── Information provided

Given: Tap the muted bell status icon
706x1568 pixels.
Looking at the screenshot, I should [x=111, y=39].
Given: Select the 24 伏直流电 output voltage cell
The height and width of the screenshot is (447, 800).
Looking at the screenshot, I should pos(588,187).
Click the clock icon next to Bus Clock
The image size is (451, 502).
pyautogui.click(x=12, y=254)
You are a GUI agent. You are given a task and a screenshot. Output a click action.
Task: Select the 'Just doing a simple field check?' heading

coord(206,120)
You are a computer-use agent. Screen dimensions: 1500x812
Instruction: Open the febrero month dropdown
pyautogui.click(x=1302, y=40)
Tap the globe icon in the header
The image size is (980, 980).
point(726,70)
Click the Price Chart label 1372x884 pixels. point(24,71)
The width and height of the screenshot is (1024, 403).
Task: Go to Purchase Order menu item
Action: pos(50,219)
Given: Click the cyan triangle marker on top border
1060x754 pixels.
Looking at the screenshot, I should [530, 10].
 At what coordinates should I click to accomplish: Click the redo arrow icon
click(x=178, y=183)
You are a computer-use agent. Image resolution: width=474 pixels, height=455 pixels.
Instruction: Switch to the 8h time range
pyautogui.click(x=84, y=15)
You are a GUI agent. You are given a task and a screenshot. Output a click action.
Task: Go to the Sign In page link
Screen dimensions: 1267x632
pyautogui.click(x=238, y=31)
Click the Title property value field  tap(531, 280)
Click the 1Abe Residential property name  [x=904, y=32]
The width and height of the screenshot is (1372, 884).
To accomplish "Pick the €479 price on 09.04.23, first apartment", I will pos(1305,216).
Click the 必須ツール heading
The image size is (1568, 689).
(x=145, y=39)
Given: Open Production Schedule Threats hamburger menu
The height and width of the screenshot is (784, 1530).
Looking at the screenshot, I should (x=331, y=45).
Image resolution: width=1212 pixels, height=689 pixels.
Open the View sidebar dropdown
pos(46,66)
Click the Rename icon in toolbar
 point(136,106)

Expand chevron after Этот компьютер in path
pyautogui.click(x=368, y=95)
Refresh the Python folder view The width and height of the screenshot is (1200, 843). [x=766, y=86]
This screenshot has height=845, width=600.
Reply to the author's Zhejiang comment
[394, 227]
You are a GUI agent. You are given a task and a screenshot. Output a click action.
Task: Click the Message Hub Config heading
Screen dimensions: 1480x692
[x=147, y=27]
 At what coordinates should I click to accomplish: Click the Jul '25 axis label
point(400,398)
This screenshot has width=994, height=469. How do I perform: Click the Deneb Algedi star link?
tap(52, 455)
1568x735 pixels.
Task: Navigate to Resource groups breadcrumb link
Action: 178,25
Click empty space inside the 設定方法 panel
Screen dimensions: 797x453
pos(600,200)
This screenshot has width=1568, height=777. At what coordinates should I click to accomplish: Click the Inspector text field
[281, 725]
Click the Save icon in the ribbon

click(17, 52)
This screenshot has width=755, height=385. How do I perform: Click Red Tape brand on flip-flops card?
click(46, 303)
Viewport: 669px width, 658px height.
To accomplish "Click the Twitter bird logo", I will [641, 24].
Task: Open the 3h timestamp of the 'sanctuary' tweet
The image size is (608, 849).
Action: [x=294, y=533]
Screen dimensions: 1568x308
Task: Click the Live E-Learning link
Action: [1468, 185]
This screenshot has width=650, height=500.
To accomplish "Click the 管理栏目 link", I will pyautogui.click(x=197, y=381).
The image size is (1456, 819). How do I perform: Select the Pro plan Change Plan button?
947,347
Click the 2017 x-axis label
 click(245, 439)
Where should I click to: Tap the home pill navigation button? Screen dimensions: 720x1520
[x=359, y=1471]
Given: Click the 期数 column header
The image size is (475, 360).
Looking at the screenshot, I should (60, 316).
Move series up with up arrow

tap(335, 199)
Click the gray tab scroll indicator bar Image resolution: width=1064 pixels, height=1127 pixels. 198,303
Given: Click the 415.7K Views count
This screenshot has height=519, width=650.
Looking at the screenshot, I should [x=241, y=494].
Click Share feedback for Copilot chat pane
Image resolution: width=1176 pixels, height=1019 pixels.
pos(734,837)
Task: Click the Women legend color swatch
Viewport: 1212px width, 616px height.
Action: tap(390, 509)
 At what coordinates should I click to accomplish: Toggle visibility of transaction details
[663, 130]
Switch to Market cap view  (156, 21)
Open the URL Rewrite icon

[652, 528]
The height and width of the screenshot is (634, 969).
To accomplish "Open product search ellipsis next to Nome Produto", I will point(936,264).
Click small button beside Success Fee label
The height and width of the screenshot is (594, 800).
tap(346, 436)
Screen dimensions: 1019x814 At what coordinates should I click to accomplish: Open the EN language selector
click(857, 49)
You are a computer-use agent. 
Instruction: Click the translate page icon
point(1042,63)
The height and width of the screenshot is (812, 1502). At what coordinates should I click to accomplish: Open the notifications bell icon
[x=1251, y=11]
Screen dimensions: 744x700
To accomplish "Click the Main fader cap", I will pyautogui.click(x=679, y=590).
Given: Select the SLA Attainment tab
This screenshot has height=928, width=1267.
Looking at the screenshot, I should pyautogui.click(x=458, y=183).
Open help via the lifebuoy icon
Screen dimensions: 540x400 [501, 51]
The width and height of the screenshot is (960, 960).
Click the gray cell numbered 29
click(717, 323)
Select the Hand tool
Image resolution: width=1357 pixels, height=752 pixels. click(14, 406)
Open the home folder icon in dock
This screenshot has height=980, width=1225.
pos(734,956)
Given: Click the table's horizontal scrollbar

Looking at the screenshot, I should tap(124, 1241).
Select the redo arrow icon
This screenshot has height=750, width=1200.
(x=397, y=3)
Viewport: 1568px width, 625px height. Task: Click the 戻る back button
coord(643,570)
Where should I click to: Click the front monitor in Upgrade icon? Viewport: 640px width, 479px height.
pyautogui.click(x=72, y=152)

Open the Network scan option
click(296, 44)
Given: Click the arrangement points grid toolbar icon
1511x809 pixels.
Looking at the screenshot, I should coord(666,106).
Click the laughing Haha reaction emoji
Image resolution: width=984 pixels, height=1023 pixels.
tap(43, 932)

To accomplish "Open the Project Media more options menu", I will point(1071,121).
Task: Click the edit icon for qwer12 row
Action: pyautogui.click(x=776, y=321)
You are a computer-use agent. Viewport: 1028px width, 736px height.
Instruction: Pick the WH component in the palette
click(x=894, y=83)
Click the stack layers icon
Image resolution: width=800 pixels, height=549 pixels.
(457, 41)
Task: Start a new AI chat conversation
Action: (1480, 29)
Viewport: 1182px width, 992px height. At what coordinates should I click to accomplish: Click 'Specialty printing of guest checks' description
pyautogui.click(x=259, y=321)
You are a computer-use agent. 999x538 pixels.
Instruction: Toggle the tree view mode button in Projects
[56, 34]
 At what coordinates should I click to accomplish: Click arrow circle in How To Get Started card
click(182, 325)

────

» Exercise description
Reproduce the material while keeping each line exactly as it was written.

» Solution to the exercise
Given: Tap the muted bell status icon
706x1568 pixels.
Looking at the screenshot, I should [x=111, y=39].
Given: Select the 24 伏直流电 output voltage cell
The height and width of the screenshot is (447, 800).
Looking at the screenshot, I should pos(588,187).
Click the clock icon next to Bus Clock
The image size is (451, 502).
pyautogui.click(x=12, y=254)
You are a GUI agent. You are given a task and a screenshot. Output a click action.
Task: Select the 'Just doing a simple field check?' heading

coord(206,120)
You are a computer-use agent. Screen dimensions: 1500x812
Instruction: Open the febrero month dropdown
pyautogui.click(x=1302, y=40)
Tap the globe icon in the header
The image size is (980, 980).
point(726,70)
Click the Price Chart label 1372x884 pixels. point(24,71)
The width and height of the screenshot is (1024, 403).
Task: Go to Purchase Order menu item
Action: pos(50,219)
Given: Click the cyan triangle marker on top border
1060x754 pixels.
Looking at the screenshot, I should [530, 10].
 At what coordinates should I click to accomplish: Click the redo arrow icon
click(x=178, y=183)
You are a computer-use agent. Image resolution: width=474 pixels, height=455 pixels.
Instruction: Switch to the 8h time range
pyautogui.click(x=84, y=15)
You are a GUI agent. You are given a task and a screenshot. Output a click action.
Task: Go to the Sign In page link
Screen dimensions: 1267x632
pyautogui.click(x=238, y=31)
Click the Title property value field  tap(531, 280)
Click the 1Abe Residential property name  [x=904, y=32]
The width and height of the screenshot is (1372, 884).
To accomplish "Pick the €479 price on 09.04.23, first apartment", I will pos(1305,216).
Click the 必須ツール heading
The image size is (1568, 689).
(x=145, y=39)
Given: Open Production Schedule Threats hamburger menu
The height and width of the screenshot is (784, 1530).
Looking at the screenshot, I should (x=331, y=45).
Image resolution: width=1212 pixels, height=689 pixels.
Open the View sidebar dropdown
pos(46,66)
Click the Rename icon in toolbar
 point(136,106)

Expand chevron after Этот компьютер in path
pyautogui.click(x=368, y=95)
Refresh the Python folder view The width and height of the screenshot is (1200, 843). [x=766, y=86]
This screenshot has height=845, width=600.
Reply to the author's Zhejiang comment
[394, 227]
You are a GUI agent. You are given a task and a screenshot. Output a click action.
Task: Click the Message Hub Config heading
Screen dimensions: 1480x692
[x=147, y=27]
 At what coordinates should I click to accomplish: Click the Jul '25 axis label
point(400,398)
This screenshot has width=994, height=469. How do I perform: Click the Deneb Algedi star link?
tap(52, 455)
1568x735 pixels.
Task: Navigate to Resource groups breadcrumb link
Action: 178,25
Click empty space inside the 設定方法 panel
Screen dimensions: 797x453
pos(600,200)
This screenshot has width=1568, height=777. At what coordinates should I click to accomplish: Click the Inspector text field
[281, 725]
Click the Save icon in the ribbon

click(17, 52)
This screenshot has width=755, height=385. How do I perform: Click Red Tape brand on flip-flops card?
click(46, 303)
Viewport: 669px width, 658px height.
To accomplish "Click the Twitter bird logo", I will [641, 24].
Task: Open the 3h timestamp of the 'sanctuary' tweet
The image size is (608, 849).
Action: [x=294, y=533]
Screen dimensions: 1568x308
Task: Click the Live E-Learning link
Action: [1468, 185]
This screenshot has width=650, height=500.
To accomplish "Click the 管理栏目 link", I will pyautogui.click(x=197, y=381).
The image size is (1456, 819). How do I perform: Select the Pro plan Change Plan button?
947,347
Click the 2017 x-axis label
 click(245, 439)
Where should I click to: Tap the home pill navigation button? Screen dimensions: 720x1520
[x=359, y=1471]
Given: Click the 期数 column header
The image size is (475, 360).
Looking at the screenshot, I should (60, 316).
Move series up with up arrow

tap(335, 199)
Click the gray tab scroll indicator bar Image resolution: width=1064 pixels, height=1127 pixels. 198,303
Given: Click the 415.7K Views count
This screenshot has height=519, width=650.
Looking at the screenshot, I should [x=241, y=494].
Click Share feedback for Copilot chat pane
Image resolution: width=1176 pixels, height=1019 pixels.
pos(734,837)
Task: Click the Women legend color swatch
Viewport: 1212px width, 616px height.
Action: tap(390, 509)
 At what coordinates should I click to accomplish: Toggle visibility of transaction details
[663, 130]
Switch to Market cap view  (156, 21)
Open the URL Rewrite icon

[652, 528]
The height and width of the screenshot is (634, 969).
To accomplish "Open product search ellipsis next to Nome Produto", I will point(936,264).
Click small button beside Success Fee label
The height and width of the screenshot is (594, 800).
tap(346, 436)
Screen dimensions: 1019x814 At what coordinates should I click to accomplish: Open the EN language selector
click(857, 49)
You are a computer-use agent. 
Instruction: Click the translate page icon
point(1042,63)
The height and width of the screenshot is (812, 1502). At what coordinates should I click to accomplish: Open the notifications bell icon
[x=1251, y=11]
Screen dimensions: 744x700
To accomplish "Click the Main fader cap", I will pyautogui.click(x=679, y=590).
Given: Select the SLA Attainment tab
This screenshot has height=928, width=1267.
Looking at the screenshot, I should pyautogui.click(x=458, y=183).
Open help via the lifebuoy icon
Screen dimensions: 540x400 [501, 51]
The width and height of the screenshot is (960, 960).
Click the gray cell numbered 29
click(717, 323)
Select the Hand tool
Image resolution: width=1357 pixels, height=752 pixels. click(14, 406)
Open the home folder icon in dock
This screenshot has height=980, width=1225.
pos(734,956)
Given: Click the table's horizontal scrollbar

Looking at the screenshot, I should tap(124, 1241).
Select the redo arrow icon
This screenshot has height=750, width=1200.
(x=397, y=3)
Viewport: 1568px width, 625px height. Task: Click the 戻る back button
coord(643,570)
Where should I click to: Click the front monitor in Upgrade icon? Viewport: 640px width, 479px height.
pyautogui.click(x=72, y=152)

Open the Network scan option
click(296, 44)
Given: Click the arrangement points grid toolbar icon
1511x809 pixels.
Looking at the screenshot, I should coord(666,106).
Click the laughing Haha reaction emoji
Image resolution: width=984 pixels, height=1023 pixels.
tap(43, 932)

To accomplish "Open the Project Media more options menu", I will point(1071,121).
Task: Click the edit icon for qwer12 row
Action: pyautogui.click(x=776, y=321)
You are a computer-use agent. Viewport: 1028px width, 736px height.
Instruction: Pick the WH component in the palette
click(x=894, y=83)
Click the stack layers icon
Image resolution: width=800 pixels, height=549 pixels.
(457, 41)
Task: Start a new AI chat conversation
Action: (1480, 29)
Viewport: 1182px width, 992px height. At what coordinates should I click to accomplish: Click 'Specialty printing of guest checks' description
pyautogui.click(x=259, y=321)
You are a computer-use agent. 999x538 pixels.
Instruction: Toggle the tree view mode button in Projects
[56, 34]
 At what coordinates should I click to accomplish: Click arrow circle in How To Get Started card
click(182, 325)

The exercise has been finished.